Edinburgh’s Shame Part 2

Edinburgh’s Shame Part 2
Image: BBC

Margo Macdonald is at it again. She’s talking sense when all around her are going mad. Again. She’s the first MSP to come out with a case for scrapping the Edinburgh Trams farce altogether, citing the council’s plans to borrow a further £55 million and sack Bilfinger Berger, as well as the possibility of the total cost ending up nearer £600 million as her justification.

Margo told the BBC: “Because of the economic downturn, lots of big projects are being closed down. I think we wouldn’t lose as much face as was once feared if we had to say that we have spent too much on the trams and we will have too much to spend in the future before they would make any money for us. I think we might conceivably see the project come to an end.
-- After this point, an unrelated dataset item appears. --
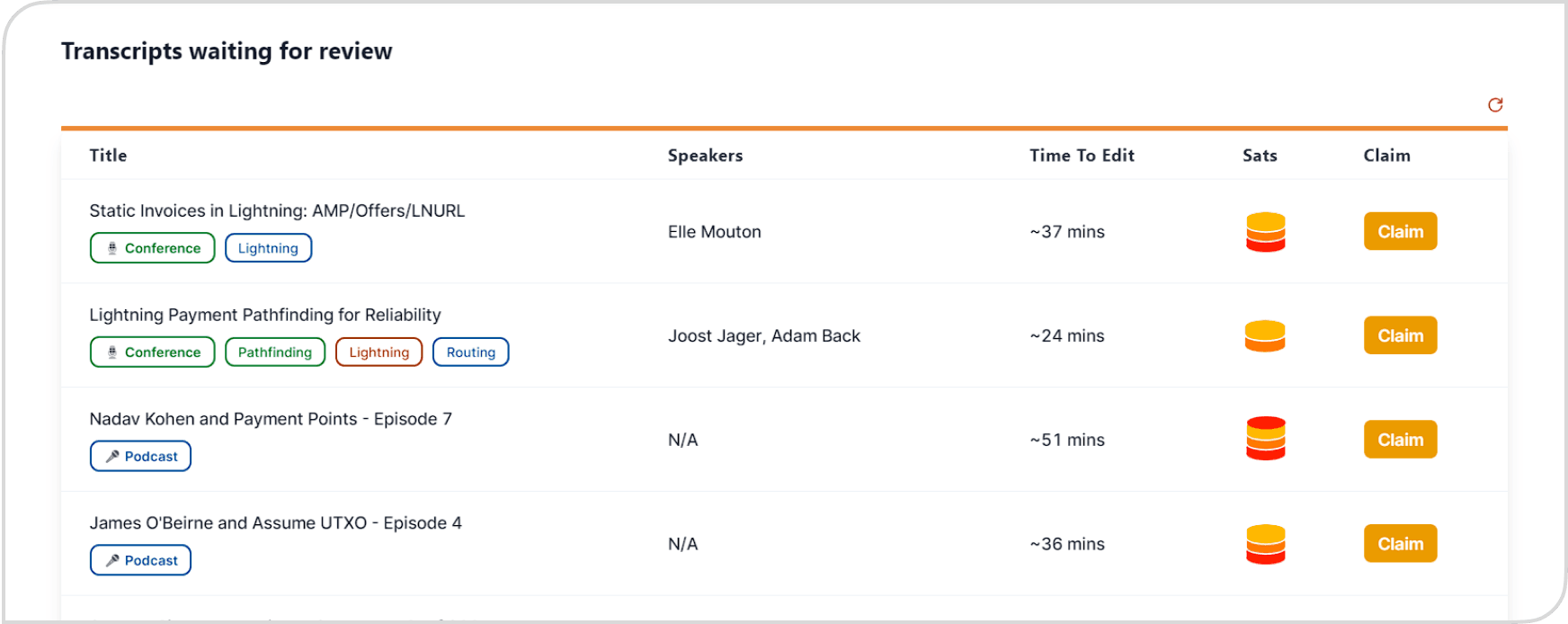Claim the Lightning Payment Pathfinding transcript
She’s right. She usually is. Common sense and logic course through Margo like a river in spate and one is left rueing that there aren’t more people like her serving in the Scottish “Parliament”. Of course, Edinburgh could be left with another “Edinburgh’s Shame” but that’s not surprising given Edinburgh Council’s historic lack of ability to pull through with anything worthwhile. The ET project is just the tip of the iceberg; their numerous attempts at improving traffic and public transport in Edinburgh have all fallen short with sometimes comical but always costly turnarounds. Remember the pelican crossings they put in all along George Street then took away the following weekend?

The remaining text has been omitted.